懐からレースのハンカチを取り出すイェルローズ。

だが――その手をそっとつかみ、クレマチス様は微笑んだ。


あっ、紫の飲み物じゃなかったし、わざとじゃなかったからセーフ・・・?



「慌てるあなたも可愛いですね」

「ッッッッ!?!?!?」


(待ってくださいクレマチス様!?その一言は・・・っ!)



「私は着替えてまいります。可愛らしいイェルローズ嬢のドレスが無事でよかったです。」

すっと流し目でいたずらげに微笑み去っていくクレマチス様。



赤い瞳と同じくらい頬を真っ赤に染めた爆発寸前のイェルローズ。



「・・・クレマチス様が!『可愛い』って!わたくしが愛すべき存在ってことよねっ?!」

「お嬢様、それはリップサービスです」

「そ、そんな・・・でもっ!」

「推しからのリップサービスを色恋に結びつけるというのは自滅フラグ直行ですよ」

「で、でも可愛いって!わたくしだけにそういってくださったわ!」


(せっかく自滅フラグをどうにか回避できたのに、恋愛フラグになってしまう!!)


私はにっこり笑って口を開いた。


「お嬢様。“神対応”がうけられてよかったですね!」

「か、神対応……?」

「はい。

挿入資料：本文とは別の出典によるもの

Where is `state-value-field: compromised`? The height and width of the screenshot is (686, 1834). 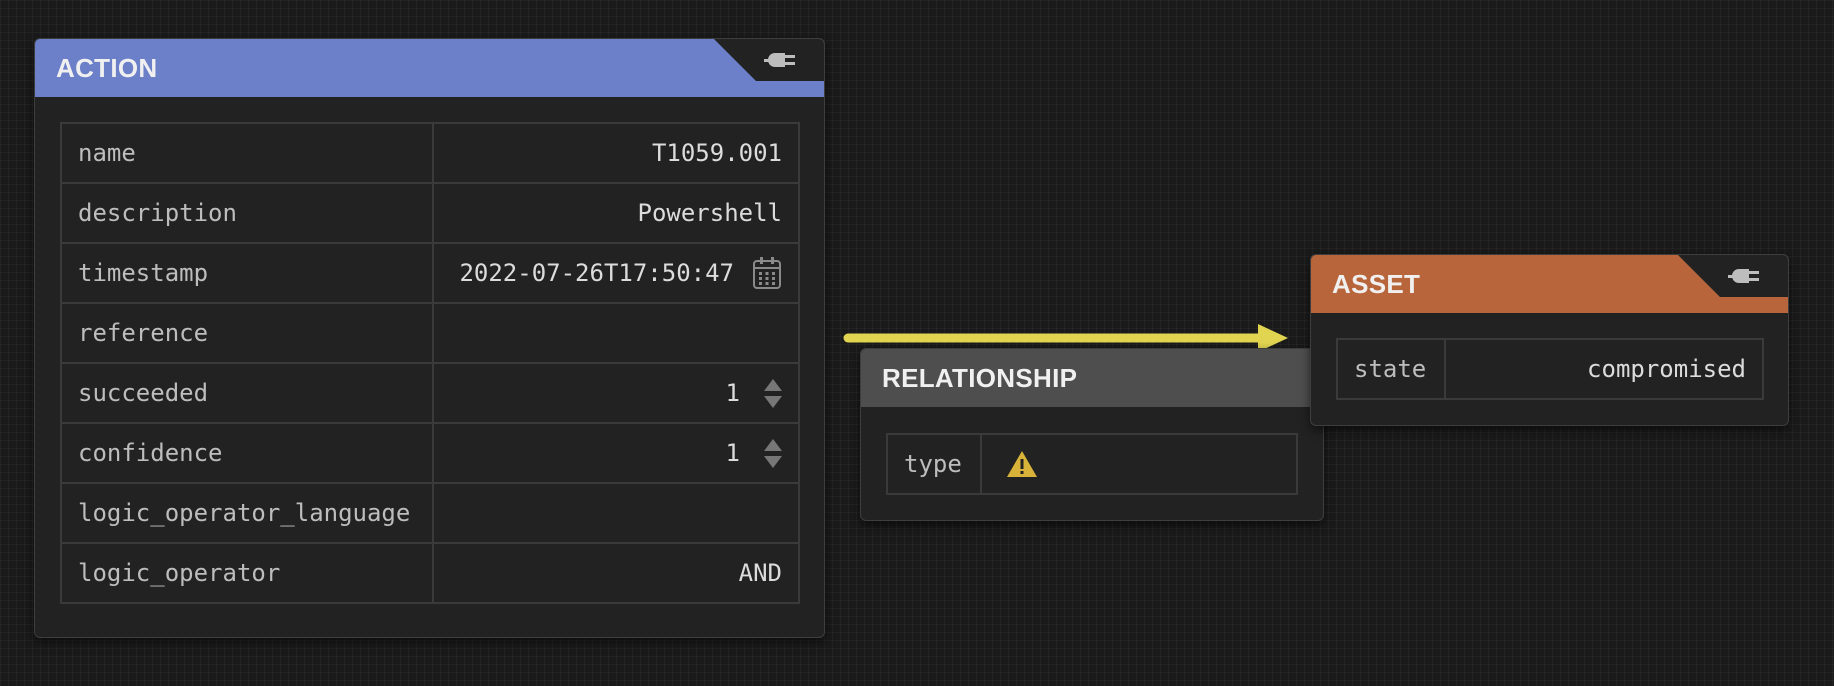 state-value-field: compromised is located at coordinates (1604, 369).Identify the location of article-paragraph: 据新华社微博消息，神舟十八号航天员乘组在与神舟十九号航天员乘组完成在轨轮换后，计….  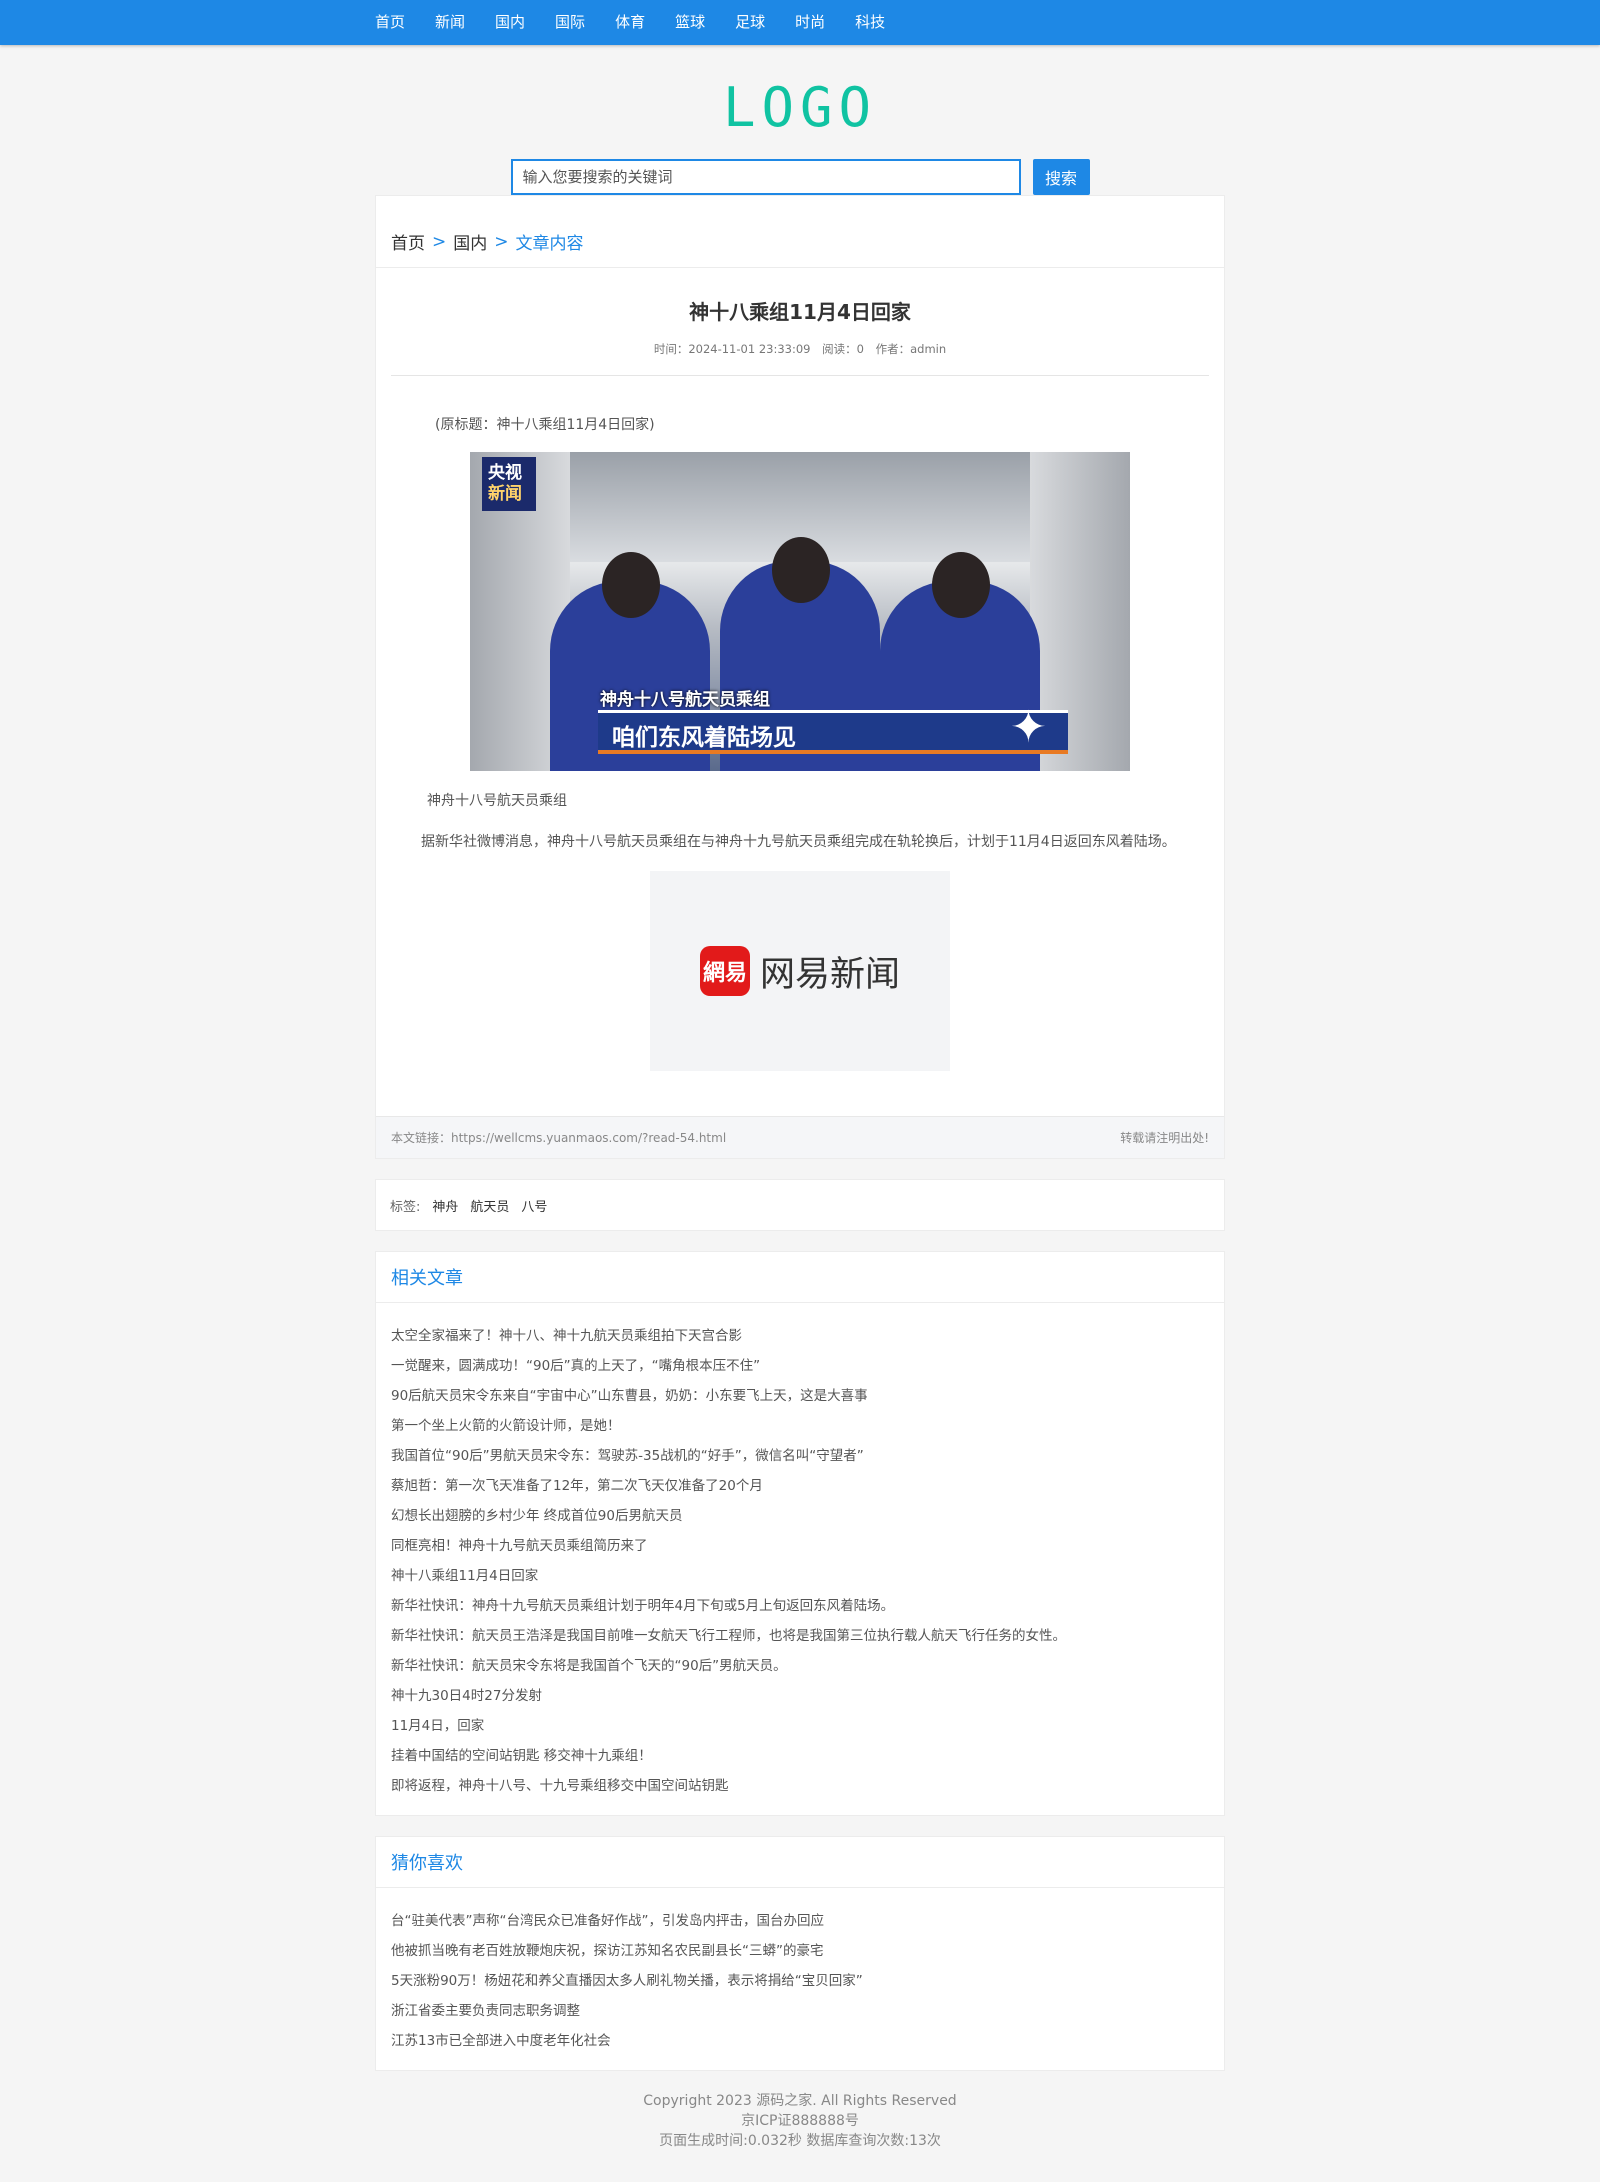
(798, 842).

推しは時に、全てのファンを幸せにするために神のような対応をしてくださるのです。それがいま神対応。」

「……っ!……そう……なのね……」


「・・・お嬢様、こちらのハーブティーをどうぞ。神対応の緊張を和らげます。」


そう、そのドキドキは恋ではなく、神対応からの緊張なのだ。

フィーバーフューとラベンダーの恋の解熱剤ブレンドで現実に戻ってきてください、お嬢様。


イェルローズは悔しそうにしながらも、カップに手をのばす。


「・・・っ!ちょっとこれ苦いのではなくて?!」


うん、恋するお嬢さまには苦いくらいのティーがちょうどいいんです。

現実に戻る効果は抜群だ。さすがクレオメブレンド。


――こうして自滅フラグは、ちょっと苦い味を残した“神対応理論”によって回避されたのであった。